Our division focused on the distribution of health and beauty products, as well as consumer goods, general merchandise and other, registered a decrease in sales versus the 1Q05 of 2.27%. This reduction is mainly the result of lower sales of health and beauty products and consumer goods, since some clients have decided not to acquire this type of products through GCS. On the other hand, other segments of this division continue showing a solid performance, such as food products, in which, with respect to the 1Q05 there was a 29.63% growth. With respect to total sales, this division recorded a decrease in its contribution, moving from 10.58% in the 1Q05 to 9.61% in the 1Q06.
Citem, our publications division, continued displaying a positive sales performance, registering an increase with respect to the 1Q05 of 4.57%. As in previous quarters, this growth results from the solid editorial base with which Citem operates, as well as from the inclusion of new titles and the distribution of products in new points of sale. Even though Citem sales increased, its growth was lower than that of other divisions. Consequently, its contribution to the Group’s total sales moved from 4.07% in the 1Q05 to 3.95% in the 1Q06. Division
%
of Sales GROSS INCOME The Group’s gross margin registered a decrease of 44 basis points with respect to the 1Q05, reaching 9.71%. This reduction resulted in a 2.97% growth in gross income for the quarter, versus the 7.65% increase recorded in sales. The lower gross margin reflects higher levels of discounts extended to the multiple types of clients the Group services in the different divisions in which we have operations. OPERATING EXPENSES In the operating expenses item, during the first quarter of 2006, we maintained the operating efficiency programs, both at the warehouse and operating level as well as at the management level. This, jointly with the sales growth, allowed the expenses to sales ratio to decrease from 6.19% in the 1Q05 to 5.89% in the 1Q06. As a result, while sales registered a 7.65% growth for the quarter, operating expenses increased only by 2.43%, amounting to $321.82 million. OPERATING INCOME Since the reduction in the expenses to sales ratio did not offset the decrease in gross margin, the operating income registered a 3.80% increase. Consequently, the operating margin decreased from 3.96% in the 1Q05 to 3.82% in the 1Q06. Operating Income plus Depreciation and Amortization During the 1Q06, the Group’s operating income plus depreciation and amortization reached $236.75 million, amount 3.46% higher than the one recorded for the 1Q05. As a percentage of sales, the item diminished from 4.50% during the 1Q05 to 4.33% during the 1Q06, displaying the 0.93% quarterly increase in the depreciation and amortization.
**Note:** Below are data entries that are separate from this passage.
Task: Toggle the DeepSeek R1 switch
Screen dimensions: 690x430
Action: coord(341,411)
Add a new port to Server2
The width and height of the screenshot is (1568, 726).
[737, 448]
As in the previous quarters, GCS’s balance sheet was free of cost-bearing liabilities during this first quarter. Cash and cash equivalents reached $531.15 million pesos at the end of the first quarter, amount 42.39% higher than that of the first quarter of 2005. When compared to the $720.68 million figure of the fourth quarter of 2005, cash and cash equivalents register a 26.30% decrease, revealing the significant decrease of 30.64% recorded in accounts payable. COMPREHENSIVE COST OF FINANCING GCS’s Comprehensive
Cost of Financing for the first quarter of the year resulted in a $5.03
million gain, differing from the $4.79 million loss registered in the
1Q05. This is mainly the result of higher interest income, which recorded
a 88.31% increase, as well as lower interest paid, which decreased during
the quarter by 26.64%. The latter are primarily comprised of fees for
banking services.
Other expenses/income, which records expenses and income from operations different from our business lines, registered a 7.78% decrease with respect to the 1Q05, amounting to an income of $14.34 million. TAX PROVISIONS Tax provisions for the quarter registered an increase of 15.62%, compared to the 1Q05, amounting to $53.75 million pesos. This increase mainly results from the provision for deferred income taxes and employees’ profit sharing. NET INCOME The Group’s net income for the 1Q06 was of $174.68 million, presenting a 5.44% growth with respect to the 1Q05 as a result of a higher operating income and the integral cost of financing result. WORKING CAPITAL In this first quarter of 2006, accounts receivable days recorded, with respect to the 1Q05, a slight increase of 0.70 days. Inventory days, as a result of our commercial strategies focused on improving our market presence, recorded in the 1Q06 an increase of 5.20 days with respect to the 1Q05. With respect to accounts payable, the quarter reflected a 7.20 days reduction versus the 1Q05. This reduction resulted from commercial negotiations which were aimed at improving conditions other than payment terms.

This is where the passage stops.